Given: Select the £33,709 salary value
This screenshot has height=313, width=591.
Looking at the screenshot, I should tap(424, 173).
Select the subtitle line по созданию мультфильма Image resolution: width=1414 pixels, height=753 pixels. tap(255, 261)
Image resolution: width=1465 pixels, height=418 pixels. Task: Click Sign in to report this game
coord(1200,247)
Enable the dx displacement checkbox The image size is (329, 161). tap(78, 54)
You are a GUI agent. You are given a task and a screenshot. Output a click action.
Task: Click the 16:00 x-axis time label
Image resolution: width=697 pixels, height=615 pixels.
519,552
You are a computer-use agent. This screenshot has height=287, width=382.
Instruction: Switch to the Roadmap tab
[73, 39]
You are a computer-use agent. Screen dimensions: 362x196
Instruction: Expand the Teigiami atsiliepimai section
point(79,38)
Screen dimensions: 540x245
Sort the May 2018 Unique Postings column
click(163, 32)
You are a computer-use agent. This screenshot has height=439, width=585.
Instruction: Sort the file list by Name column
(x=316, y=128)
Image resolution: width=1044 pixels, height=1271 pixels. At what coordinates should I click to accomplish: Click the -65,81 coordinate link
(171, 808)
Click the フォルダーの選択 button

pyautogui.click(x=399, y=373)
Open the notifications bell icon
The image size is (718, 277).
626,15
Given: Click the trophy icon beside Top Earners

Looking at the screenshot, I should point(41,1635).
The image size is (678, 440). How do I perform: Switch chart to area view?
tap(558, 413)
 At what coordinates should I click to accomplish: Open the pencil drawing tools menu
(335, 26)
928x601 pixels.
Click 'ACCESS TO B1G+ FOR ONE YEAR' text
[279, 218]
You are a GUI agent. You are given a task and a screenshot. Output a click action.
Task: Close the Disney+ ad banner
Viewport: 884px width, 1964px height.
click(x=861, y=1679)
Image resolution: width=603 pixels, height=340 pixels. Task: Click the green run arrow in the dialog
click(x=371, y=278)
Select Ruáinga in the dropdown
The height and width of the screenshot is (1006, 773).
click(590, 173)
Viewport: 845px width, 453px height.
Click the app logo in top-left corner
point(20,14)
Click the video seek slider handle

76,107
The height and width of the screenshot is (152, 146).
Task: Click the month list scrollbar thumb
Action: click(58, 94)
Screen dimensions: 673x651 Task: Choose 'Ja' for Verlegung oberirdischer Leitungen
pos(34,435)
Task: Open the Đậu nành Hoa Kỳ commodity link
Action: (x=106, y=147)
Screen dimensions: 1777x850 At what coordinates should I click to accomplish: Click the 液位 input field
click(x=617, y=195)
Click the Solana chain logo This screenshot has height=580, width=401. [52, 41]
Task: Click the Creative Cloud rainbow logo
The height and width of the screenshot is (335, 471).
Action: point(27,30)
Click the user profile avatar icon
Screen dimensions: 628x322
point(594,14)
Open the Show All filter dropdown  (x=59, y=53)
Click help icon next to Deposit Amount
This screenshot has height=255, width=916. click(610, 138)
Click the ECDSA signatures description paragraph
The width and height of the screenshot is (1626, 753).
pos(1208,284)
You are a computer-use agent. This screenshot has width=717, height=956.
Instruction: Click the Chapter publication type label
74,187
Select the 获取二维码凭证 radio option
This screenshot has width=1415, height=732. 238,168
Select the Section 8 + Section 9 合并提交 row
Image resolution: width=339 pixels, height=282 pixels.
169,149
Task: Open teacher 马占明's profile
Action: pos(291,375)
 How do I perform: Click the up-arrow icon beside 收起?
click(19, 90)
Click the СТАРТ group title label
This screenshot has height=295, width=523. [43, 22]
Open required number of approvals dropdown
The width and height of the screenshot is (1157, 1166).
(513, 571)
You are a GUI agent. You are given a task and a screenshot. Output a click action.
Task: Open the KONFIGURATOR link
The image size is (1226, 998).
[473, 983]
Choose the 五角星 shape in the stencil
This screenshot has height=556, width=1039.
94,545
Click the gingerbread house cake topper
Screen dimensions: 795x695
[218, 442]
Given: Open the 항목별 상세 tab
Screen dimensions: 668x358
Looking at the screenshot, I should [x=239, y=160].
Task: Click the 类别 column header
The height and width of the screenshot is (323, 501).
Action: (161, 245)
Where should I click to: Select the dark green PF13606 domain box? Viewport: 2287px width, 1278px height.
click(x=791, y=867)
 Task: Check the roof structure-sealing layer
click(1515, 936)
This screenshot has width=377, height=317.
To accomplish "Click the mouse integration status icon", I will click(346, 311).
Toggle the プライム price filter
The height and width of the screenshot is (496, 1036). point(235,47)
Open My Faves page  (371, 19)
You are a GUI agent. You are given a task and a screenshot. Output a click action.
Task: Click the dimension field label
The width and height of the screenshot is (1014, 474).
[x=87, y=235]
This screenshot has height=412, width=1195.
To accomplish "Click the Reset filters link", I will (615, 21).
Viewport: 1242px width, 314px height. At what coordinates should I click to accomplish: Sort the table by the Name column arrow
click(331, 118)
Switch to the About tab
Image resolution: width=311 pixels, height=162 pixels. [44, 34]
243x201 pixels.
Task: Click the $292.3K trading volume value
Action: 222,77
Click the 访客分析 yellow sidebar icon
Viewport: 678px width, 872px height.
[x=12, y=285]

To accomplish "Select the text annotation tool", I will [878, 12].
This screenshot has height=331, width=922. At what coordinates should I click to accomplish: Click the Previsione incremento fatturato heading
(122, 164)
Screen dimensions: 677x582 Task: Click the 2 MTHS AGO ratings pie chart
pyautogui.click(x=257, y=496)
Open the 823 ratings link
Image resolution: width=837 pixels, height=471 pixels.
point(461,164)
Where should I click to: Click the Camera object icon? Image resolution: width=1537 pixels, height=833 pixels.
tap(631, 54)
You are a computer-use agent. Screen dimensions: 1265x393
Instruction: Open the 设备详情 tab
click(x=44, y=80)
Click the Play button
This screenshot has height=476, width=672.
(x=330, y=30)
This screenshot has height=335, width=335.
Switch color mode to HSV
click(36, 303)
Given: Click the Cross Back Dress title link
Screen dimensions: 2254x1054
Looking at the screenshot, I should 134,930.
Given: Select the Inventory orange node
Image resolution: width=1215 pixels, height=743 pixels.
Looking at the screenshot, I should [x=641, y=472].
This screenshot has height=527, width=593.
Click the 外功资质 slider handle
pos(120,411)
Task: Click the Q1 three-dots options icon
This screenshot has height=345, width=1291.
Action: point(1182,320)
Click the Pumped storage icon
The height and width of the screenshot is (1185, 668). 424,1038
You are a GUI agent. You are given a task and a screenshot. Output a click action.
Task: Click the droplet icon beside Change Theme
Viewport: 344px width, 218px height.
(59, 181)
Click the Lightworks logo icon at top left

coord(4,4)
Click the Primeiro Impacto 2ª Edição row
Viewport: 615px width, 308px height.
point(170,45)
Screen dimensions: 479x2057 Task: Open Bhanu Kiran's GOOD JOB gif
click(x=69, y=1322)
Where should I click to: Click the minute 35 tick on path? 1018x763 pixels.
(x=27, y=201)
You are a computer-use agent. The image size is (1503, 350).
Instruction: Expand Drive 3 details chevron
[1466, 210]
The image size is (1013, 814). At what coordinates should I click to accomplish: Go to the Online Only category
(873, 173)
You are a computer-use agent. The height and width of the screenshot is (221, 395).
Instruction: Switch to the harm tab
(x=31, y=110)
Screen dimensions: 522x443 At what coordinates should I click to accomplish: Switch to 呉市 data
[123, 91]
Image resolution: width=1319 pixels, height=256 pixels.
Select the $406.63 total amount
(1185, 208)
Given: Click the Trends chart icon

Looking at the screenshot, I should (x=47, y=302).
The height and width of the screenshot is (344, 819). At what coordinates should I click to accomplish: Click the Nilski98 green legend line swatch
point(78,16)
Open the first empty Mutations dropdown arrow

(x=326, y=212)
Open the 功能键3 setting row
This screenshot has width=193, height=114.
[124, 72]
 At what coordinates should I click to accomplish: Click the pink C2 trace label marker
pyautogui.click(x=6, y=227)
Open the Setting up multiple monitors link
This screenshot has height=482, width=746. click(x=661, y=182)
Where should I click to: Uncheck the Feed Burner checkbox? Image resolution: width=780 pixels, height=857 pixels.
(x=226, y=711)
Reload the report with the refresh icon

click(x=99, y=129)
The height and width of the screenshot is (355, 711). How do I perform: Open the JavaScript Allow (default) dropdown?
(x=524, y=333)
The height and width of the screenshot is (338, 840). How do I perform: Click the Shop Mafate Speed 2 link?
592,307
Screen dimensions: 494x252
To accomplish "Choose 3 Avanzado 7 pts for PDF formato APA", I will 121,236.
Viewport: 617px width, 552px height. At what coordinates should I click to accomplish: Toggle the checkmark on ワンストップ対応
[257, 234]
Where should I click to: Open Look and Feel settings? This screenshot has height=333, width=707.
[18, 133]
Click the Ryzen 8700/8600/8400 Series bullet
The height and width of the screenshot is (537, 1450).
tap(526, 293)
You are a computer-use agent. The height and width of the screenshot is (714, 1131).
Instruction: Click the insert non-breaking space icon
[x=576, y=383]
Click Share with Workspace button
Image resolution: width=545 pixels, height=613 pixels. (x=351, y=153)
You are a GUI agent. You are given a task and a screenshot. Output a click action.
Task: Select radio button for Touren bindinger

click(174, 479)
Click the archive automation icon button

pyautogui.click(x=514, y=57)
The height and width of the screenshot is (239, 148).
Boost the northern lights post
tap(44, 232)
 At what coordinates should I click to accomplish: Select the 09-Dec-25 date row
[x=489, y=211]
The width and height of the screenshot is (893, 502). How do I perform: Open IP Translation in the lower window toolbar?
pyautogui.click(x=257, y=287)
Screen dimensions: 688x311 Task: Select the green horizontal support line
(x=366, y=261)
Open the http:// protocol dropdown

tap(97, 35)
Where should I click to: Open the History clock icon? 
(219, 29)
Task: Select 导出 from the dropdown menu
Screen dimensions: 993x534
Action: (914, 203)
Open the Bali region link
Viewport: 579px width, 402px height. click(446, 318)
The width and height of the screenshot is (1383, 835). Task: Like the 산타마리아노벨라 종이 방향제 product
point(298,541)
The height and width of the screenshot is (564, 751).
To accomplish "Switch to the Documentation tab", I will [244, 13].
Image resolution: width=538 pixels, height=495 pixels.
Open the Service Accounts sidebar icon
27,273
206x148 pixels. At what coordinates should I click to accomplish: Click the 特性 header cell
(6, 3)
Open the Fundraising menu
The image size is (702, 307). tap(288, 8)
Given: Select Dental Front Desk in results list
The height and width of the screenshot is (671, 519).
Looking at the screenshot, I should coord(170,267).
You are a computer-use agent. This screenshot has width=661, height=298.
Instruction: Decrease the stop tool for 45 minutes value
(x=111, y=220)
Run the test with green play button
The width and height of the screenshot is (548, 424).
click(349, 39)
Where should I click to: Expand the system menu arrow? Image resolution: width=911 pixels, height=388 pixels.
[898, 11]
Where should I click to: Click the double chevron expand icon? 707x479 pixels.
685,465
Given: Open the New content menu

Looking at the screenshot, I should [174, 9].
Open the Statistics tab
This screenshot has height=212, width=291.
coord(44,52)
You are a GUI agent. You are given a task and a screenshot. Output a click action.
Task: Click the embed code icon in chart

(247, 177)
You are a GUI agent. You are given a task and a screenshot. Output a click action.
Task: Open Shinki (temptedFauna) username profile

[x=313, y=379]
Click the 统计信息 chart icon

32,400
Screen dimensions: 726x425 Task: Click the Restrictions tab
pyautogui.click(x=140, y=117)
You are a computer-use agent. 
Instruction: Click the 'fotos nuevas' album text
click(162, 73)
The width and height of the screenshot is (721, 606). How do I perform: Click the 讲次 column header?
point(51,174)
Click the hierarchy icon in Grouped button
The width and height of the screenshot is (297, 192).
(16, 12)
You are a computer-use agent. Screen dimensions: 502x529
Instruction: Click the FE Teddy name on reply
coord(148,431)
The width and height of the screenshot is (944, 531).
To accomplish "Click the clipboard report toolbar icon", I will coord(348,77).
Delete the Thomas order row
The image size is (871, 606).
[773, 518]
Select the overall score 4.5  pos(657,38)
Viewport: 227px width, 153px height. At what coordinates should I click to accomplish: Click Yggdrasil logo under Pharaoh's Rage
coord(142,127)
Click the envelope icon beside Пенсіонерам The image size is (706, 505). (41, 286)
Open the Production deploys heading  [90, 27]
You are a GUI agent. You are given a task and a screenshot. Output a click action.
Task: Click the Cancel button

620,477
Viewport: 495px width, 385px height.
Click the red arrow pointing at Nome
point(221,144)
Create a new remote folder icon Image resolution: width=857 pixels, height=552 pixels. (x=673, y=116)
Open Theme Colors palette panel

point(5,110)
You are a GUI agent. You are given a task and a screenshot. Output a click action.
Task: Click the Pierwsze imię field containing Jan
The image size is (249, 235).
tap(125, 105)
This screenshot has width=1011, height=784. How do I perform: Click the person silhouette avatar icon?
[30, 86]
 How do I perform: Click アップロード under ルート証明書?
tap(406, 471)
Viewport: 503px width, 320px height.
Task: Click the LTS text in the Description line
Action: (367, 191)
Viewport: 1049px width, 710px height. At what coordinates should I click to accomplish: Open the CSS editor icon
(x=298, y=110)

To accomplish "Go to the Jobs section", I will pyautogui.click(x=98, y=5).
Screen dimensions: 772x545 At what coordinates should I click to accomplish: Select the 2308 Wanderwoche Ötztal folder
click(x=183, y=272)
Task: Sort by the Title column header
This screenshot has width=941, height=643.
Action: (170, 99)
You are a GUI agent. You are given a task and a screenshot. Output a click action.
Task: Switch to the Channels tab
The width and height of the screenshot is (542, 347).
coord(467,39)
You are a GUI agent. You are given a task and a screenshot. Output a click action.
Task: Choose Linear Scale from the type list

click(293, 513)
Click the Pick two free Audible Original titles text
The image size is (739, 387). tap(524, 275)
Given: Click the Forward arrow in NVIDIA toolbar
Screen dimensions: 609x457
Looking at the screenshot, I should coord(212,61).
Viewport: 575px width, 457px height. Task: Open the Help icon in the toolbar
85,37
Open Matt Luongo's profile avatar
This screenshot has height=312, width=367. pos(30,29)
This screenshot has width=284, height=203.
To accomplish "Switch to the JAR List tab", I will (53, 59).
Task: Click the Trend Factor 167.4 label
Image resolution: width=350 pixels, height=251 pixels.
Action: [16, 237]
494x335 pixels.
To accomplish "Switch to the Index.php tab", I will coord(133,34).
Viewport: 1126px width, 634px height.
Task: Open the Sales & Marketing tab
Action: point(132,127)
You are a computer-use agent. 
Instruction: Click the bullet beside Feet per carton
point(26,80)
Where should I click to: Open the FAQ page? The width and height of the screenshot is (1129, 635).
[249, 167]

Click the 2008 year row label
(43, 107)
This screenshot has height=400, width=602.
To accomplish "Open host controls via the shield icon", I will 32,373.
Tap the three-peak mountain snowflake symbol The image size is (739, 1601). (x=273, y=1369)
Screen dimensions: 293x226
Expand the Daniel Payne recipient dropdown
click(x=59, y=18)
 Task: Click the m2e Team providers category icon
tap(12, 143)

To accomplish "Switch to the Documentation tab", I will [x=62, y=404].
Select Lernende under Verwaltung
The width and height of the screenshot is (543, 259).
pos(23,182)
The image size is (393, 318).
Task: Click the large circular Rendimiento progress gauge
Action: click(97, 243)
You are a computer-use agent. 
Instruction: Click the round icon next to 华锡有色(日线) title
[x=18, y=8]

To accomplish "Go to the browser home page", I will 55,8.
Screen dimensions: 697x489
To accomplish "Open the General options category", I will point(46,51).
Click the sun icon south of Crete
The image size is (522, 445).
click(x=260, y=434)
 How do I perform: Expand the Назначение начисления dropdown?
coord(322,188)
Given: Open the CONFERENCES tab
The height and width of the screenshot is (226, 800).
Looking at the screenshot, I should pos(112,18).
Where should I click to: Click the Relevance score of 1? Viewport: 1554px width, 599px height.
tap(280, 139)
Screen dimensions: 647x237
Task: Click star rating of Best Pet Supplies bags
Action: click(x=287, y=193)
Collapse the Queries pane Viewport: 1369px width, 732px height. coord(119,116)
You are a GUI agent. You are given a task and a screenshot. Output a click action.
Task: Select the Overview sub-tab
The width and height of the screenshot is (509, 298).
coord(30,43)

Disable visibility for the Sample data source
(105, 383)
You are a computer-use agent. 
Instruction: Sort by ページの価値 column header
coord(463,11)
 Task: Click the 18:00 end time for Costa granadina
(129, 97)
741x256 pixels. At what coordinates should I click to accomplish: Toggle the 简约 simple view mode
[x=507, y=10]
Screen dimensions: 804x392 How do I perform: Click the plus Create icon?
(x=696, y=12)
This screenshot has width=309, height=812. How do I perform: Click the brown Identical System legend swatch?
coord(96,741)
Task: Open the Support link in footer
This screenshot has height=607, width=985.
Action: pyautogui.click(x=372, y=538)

______

> [Activity] Look through the entries above and quote exactly the lines from the line with "Open the Bali region link" to the line with "has width=661, height=298.", counting both of those lines.

> [Answer box]
Open the Bali region link
Viewport: 579px width, 402px height. click(446, 318)
The width and height of the screenshot is (1383, 835). Task: Like the 산타마리아노벨라 종이 방향제 product
point(298,541)
The height and width of the screenshot is (564, 751).
To accomplish "Switch to the Documentation tab", I will [244, 13].
Image resolution: width=538 pixels, height=495 pixels.
Open the Service Accounts sidebar icon
27,273
206x148 pixels. At what coordinates should I click to accomplish: Click the 特性 header cell
(6, 3)
Open the Fundraising menu
The image size is (702, 307). tap(288, 8)
Given: Select Dental Front Desk in results list
The height and width of the screenshot is (671, 519).
Looking at the screenshot, I should coord(170,267).
You are a computer-use agent. This screenshot has width=661, height=298.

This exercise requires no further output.